>>>>>
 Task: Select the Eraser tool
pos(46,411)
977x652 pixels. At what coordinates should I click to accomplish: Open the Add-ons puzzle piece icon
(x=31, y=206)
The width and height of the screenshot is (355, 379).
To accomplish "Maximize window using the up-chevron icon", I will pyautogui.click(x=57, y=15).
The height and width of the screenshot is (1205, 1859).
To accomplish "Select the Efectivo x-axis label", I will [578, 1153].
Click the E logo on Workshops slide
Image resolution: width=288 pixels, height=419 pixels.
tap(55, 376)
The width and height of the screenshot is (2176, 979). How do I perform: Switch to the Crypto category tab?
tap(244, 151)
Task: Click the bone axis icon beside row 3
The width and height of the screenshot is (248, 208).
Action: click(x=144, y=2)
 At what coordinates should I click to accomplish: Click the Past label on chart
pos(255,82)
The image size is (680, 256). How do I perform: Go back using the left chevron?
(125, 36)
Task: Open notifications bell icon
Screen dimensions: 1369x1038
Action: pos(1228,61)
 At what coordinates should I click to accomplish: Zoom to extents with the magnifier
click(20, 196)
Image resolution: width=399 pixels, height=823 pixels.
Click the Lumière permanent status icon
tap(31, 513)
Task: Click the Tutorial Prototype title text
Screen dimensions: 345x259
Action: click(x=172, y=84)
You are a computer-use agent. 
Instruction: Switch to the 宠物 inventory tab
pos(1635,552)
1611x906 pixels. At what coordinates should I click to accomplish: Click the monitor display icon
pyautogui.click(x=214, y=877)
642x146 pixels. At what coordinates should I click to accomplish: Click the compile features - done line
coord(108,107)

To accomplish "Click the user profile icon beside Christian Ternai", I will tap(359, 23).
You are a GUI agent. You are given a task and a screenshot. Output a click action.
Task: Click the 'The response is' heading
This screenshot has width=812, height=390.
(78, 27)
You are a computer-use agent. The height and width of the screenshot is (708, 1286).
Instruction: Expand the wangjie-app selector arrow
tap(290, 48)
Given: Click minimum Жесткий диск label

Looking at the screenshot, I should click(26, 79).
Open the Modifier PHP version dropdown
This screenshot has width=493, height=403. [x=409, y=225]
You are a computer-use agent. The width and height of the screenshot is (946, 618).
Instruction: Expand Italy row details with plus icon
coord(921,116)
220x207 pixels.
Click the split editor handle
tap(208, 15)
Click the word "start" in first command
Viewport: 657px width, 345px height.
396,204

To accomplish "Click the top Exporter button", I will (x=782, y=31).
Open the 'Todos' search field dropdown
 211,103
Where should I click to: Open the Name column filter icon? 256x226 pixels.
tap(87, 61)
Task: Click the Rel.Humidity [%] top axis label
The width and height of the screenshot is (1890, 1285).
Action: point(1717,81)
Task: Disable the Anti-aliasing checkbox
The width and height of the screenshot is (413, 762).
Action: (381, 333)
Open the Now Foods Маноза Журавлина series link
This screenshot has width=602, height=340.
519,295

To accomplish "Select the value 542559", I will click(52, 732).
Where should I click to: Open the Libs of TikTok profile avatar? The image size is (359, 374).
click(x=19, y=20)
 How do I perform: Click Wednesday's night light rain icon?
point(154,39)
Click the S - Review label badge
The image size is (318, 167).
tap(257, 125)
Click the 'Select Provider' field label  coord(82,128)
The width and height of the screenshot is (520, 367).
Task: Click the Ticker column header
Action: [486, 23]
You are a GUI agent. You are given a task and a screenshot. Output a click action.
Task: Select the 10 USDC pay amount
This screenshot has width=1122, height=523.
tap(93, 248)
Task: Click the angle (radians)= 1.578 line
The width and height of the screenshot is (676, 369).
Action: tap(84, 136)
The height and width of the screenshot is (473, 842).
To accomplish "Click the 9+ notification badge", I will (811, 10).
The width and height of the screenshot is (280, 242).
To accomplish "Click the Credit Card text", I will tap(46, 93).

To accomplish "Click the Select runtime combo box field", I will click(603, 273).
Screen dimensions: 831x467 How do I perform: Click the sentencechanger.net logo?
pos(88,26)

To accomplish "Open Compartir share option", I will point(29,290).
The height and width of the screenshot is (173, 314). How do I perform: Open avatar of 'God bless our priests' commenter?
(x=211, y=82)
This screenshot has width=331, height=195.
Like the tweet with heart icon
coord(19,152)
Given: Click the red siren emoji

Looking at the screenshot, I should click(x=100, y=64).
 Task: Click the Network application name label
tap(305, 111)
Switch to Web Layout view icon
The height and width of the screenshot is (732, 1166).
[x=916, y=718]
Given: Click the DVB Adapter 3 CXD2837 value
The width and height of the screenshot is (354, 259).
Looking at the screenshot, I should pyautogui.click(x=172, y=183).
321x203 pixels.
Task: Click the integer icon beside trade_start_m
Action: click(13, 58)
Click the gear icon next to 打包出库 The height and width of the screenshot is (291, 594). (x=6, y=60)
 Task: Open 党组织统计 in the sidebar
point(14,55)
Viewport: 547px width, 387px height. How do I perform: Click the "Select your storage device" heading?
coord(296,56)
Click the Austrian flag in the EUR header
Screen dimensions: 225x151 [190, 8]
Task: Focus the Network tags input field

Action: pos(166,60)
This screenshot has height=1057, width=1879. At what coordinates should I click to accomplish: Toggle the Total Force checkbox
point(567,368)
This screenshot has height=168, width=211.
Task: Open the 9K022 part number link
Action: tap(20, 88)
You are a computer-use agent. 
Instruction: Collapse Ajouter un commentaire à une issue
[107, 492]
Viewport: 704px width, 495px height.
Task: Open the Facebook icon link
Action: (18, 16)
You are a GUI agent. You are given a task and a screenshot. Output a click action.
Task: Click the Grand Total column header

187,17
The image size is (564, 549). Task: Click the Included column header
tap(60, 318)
<<<<<
● Work request: The output should be exactly the lines above from the line containing "Instruction: Expand Italy" to the line containing "Task: Click the Rel.Humidity", inclusive, with no other lines.

● Task response:
Instruction: Expand Italy row details with plus icon
coord(921,116)
220x207 pixels.
Click the split editor handle
tap(208, 15)
Click the word "start" in first command
Viewport: 657px width, 345px height.
396,204

To accomplish "Click the top Exporter button", I will (x=782, y=31).
Open the 'Todos' search field dropdown
 211,103
Where should I click to: Open the Name column filter icon? 256x226 pixels.
tap(87, 61)
Task: Click the Rel.Humidity [%] top axis label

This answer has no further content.